**Collection entries**
* * *
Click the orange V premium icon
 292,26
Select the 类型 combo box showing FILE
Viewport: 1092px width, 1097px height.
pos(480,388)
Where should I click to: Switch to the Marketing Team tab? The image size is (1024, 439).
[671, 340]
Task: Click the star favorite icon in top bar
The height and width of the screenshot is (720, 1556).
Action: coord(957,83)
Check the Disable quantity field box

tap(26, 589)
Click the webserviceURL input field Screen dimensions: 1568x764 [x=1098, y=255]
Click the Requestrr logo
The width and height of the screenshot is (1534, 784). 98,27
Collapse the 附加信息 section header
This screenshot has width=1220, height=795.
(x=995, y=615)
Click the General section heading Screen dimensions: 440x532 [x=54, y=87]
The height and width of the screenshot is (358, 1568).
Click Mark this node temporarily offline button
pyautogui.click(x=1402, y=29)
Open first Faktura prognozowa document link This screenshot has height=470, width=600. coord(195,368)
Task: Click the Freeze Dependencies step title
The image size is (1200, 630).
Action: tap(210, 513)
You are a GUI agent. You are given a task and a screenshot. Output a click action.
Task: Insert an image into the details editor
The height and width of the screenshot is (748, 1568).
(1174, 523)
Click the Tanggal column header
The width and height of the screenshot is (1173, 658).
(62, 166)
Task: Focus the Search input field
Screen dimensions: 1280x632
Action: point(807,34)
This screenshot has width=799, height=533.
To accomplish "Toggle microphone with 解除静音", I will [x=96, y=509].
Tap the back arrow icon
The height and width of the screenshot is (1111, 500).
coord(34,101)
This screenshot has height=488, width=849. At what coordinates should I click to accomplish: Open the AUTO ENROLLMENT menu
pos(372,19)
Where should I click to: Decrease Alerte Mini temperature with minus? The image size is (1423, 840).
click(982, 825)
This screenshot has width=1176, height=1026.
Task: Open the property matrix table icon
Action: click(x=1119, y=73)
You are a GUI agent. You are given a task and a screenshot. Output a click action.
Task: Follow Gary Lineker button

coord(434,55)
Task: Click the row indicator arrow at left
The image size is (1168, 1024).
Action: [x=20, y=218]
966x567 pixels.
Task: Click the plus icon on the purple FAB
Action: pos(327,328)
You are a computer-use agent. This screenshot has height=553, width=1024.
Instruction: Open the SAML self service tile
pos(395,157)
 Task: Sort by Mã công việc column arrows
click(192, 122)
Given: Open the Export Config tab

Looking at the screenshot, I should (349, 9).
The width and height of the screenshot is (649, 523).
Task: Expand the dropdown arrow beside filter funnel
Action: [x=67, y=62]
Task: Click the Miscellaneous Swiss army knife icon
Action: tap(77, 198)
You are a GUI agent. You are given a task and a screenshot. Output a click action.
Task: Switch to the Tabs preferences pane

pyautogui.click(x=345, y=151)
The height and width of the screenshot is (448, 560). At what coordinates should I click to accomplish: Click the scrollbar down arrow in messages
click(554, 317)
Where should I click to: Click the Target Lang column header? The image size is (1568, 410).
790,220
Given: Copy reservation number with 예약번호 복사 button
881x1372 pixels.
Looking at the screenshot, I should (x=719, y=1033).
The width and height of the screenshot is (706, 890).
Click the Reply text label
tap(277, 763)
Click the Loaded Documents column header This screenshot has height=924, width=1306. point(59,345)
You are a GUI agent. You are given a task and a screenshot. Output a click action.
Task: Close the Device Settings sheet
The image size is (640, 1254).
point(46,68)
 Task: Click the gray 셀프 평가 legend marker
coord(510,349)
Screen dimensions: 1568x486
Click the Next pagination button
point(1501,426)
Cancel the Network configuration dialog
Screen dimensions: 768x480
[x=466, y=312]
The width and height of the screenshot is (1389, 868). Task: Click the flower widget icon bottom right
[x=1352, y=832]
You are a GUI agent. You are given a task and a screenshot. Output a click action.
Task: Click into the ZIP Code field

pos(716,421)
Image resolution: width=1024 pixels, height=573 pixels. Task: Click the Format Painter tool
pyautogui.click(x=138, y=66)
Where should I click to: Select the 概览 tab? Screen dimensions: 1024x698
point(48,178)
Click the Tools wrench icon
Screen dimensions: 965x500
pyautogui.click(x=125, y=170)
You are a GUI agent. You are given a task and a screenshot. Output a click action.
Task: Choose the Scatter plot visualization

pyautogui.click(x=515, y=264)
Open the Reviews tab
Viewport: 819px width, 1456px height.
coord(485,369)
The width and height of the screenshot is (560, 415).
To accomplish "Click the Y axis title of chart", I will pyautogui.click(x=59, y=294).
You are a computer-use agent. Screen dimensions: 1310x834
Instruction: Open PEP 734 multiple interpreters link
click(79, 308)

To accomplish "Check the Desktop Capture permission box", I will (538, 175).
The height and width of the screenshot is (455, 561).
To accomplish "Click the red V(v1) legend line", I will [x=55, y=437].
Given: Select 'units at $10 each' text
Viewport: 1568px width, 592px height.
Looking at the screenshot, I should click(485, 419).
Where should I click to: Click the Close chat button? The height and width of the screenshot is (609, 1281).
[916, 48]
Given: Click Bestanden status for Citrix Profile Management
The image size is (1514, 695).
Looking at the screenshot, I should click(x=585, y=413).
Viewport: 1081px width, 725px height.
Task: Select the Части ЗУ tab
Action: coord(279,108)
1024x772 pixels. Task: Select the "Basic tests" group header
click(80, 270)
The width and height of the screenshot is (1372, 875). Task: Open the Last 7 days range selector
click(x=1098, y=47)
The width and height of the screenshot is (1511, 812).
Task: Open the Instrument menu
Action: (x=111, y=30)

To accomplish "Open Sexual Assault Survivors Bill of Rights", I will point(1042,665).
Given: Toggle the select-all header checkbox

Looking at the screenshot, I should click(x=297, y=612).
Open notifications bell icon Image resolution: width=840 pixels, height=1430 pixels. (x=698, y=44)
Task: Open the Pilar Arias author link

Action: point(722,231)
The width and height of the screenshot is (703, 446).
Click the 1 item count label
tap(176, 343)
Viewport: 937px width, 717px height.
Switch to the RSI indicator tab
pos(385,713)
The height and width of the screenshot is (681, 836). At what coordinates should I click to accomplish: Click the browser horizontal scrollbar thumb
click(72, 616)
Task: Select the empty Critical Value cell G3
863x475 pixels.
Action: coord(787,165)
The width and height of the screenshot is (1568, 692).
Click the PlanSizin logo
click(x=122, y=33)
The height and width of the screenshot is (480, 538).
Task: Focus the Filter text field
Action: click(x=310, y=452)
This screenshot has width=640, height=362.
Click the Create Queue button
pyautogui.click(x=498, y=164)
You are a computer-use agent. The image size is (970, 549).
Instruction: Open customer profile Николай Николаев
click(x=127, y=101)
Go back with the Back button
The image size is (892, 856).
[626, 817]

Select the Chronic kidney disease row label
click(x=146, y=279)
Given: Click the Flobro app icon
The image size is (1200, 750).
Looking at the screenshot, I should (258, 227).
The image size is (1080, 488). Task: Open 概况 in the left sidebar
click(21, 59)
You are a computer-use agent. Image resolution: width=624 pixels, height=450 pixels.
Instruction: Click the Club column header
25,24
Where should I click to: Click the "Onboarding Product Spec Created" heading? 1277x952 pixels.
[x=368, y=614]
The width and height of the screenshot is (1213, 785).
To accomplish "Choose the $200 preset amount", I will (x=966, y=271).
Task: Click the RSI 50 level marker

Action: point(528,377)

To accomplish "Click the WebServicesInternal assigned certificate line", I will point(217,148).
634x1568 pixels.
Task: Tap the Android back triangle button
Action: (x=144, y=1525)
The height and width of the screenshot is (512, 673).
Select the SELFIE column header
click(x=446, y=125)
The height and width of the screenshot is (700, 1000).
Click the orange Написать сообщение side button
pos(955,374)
* * *
**Work instructions**
Find "input" in the data above. Report each line where it appears.

**Task result**
Click the webserviceURL input field Screen dimensions: 1568x764 [x=1098, y=255]
Task: Focus the Search input field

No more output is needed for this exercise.